I am healing. My leg is doing much better, although my movement is slow and motions are hampered due to the plate in my ankle. It does not allow me to flex my foot and I have a hard time walking. I look like Igor.
My little kids are definitely taking advantage of my immobility. They know I cannot get up quickly to deal with disputes so they can whack each other. That and a med change for the ADD one and we have a recipe for disaster. The Daytrana patch is doing well, but we are still tweaking dosages. 10mg is not enough and 20 mg trigger more bug fears, aggitation and frustration. Here's hoping that 15mg works well on both fronts. We shall see this week.

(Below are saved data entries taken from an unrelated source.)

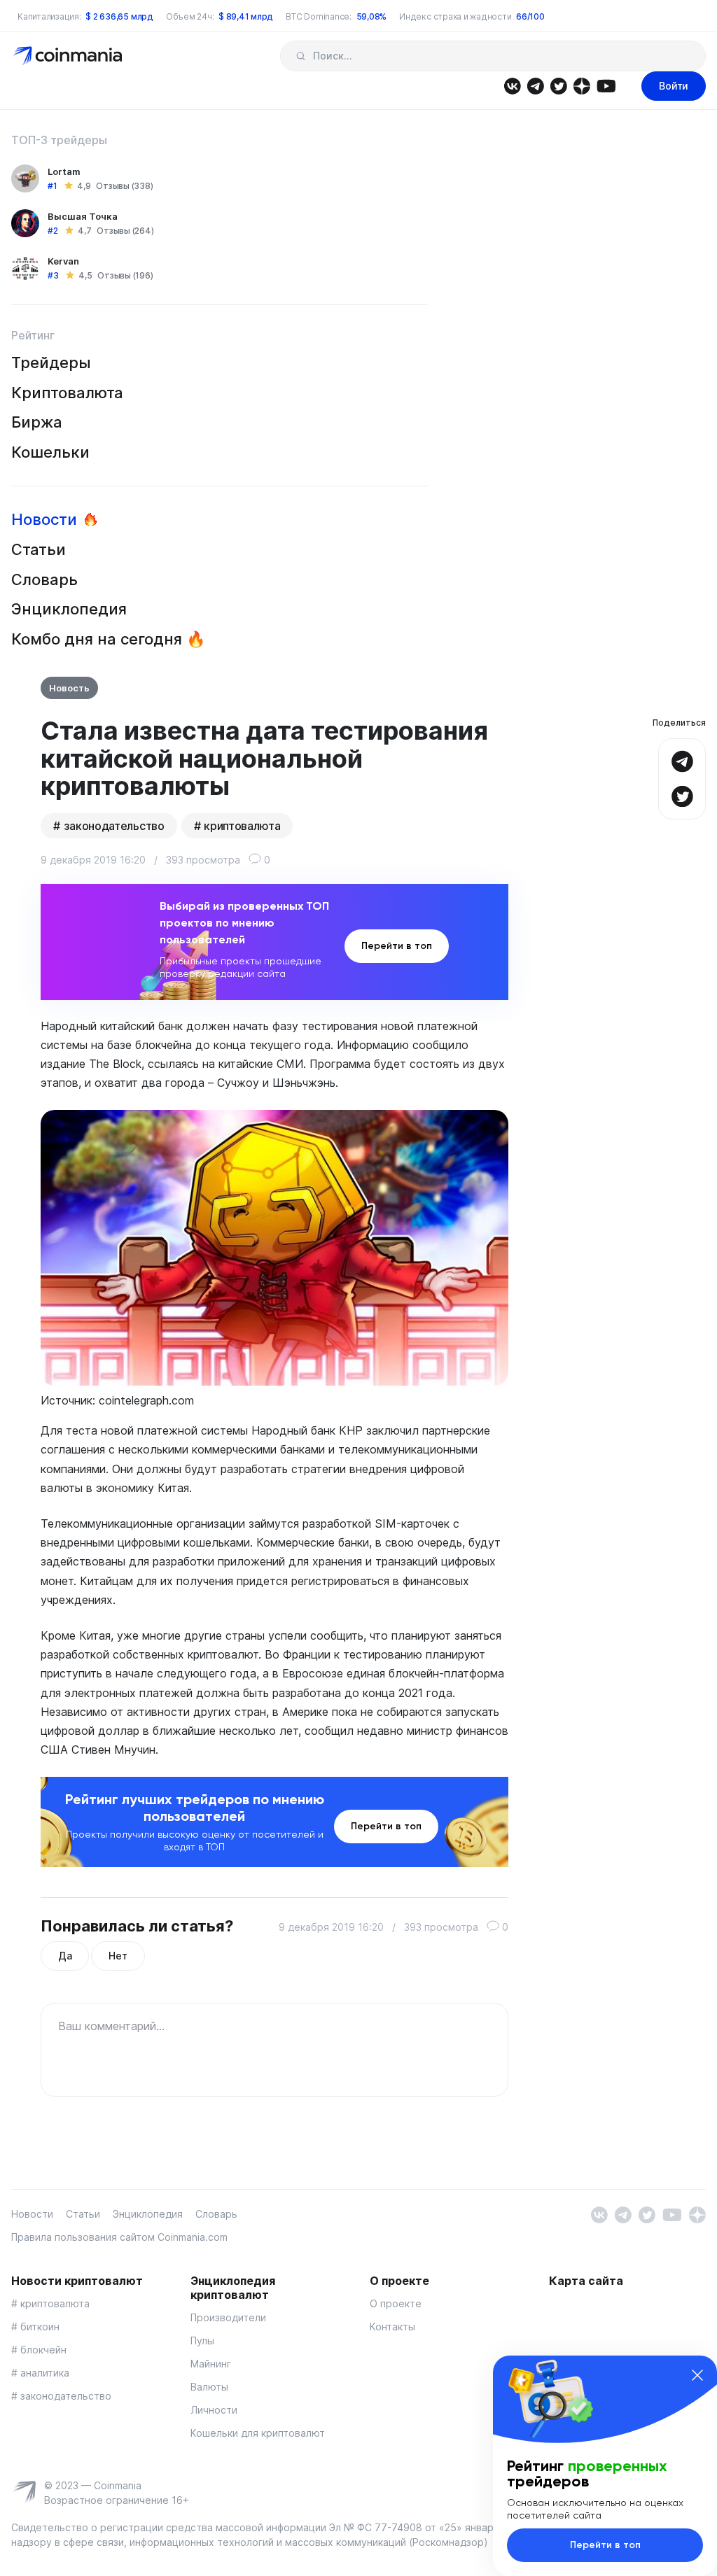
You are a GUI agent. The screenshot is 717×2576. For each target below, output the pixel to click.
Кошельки (50, 452)
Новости (44, 519)
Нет (118, 1956)
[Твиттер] (558, 85)
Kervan (63, 261)
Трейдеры (51, 362)
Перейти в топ (396, 946)
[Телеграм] (535, 85)
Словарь (44, 579)
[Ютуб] (606, 85)
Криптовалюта (67, 392)
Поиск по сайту (301, 56)
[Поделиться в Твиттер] (682, 795)
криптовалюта (242, 826)
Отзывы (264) (125, 230)
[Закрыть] (697, 2375)
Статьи (38, 549)
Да (64, 1956)
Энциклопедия (69, 609)
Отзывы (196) (125, 275)
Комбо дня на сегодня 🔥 (108, 639)
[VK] (512, 85)
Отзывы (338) (124, 186)
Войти (673, 86)
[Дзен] (581, 85)
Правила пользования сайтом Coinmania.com (119, 2237)
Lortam (64, 171)
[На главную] (69, 55)
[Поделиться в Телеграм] (682, 760)
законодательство (114, 826)
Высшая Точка (83, 216)
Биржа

The Big Kid with FAS is being a pain in my ass. Apparently he is learning some choice teenager beahviors from someone at school with an attitude. He has never used certain phrases before and ways of saying things with nastiness is new too. He favorite way? Drawing out the end of the word. For instance : "I said I put it on the ta --ble - - uh!" Add an eye roll and a head jerk and you have my life right now. When he doesn't get what he wants, he goes from acting like a teenager to crying, whining and stomping his feet on the floor in a heartbeat. Lord have mercy, he is nutty.
He is still having to be kept completely separate from the kids and the animals because of some horrid behavior choices. He is likely to really hurt someone if he is left alone with them. School does not seem to understand this and I put my foot down last week. I was feeling just shitty enough to holler at the Teacher of Record by saying cryptically, "I am warning you one last time, if you allow him to be left alone with another child and he does irrepairable mental or physical damage, YOU will be held responsible! And if you allow him to be left alone with staff prepare yourself for accusations! I will not be held responsible for what will happen. How soon can this be put in the IEP?" It was put in there the following morning.
I had a massive anxiety attack last week. I am not sure why, I thought I was doing pretty good emotionally, but apparently my body thought differently. It was the first time my husband had seen one and it freaked him out. I thought I was going to die. It had been so long since I had one like this (like 20 years) that I wasn't sure what was happening for at least 10 minutes, so my stress in what was happening made it worse. It lasted for about 30 minutes until I fell asleep. When I get one of this magnitude, I feel like I cannot breath. I have to sit ear an open window or I feel like I am suffocating. I feel super "bloated" like my insides are strangling me. My arms fall asleep and my legs twitch. It is the most odd sensation. The panic makes it worse and if I can psych myself out of it I can make it dissipate. That is the hook eh? Trying to calm myself when my entire body is freaking out.
Thankfully I am not down in the dumps, just irritated and on edge. I self medicated by taking two Zoloft last night. Hopefully some calm will come over me today.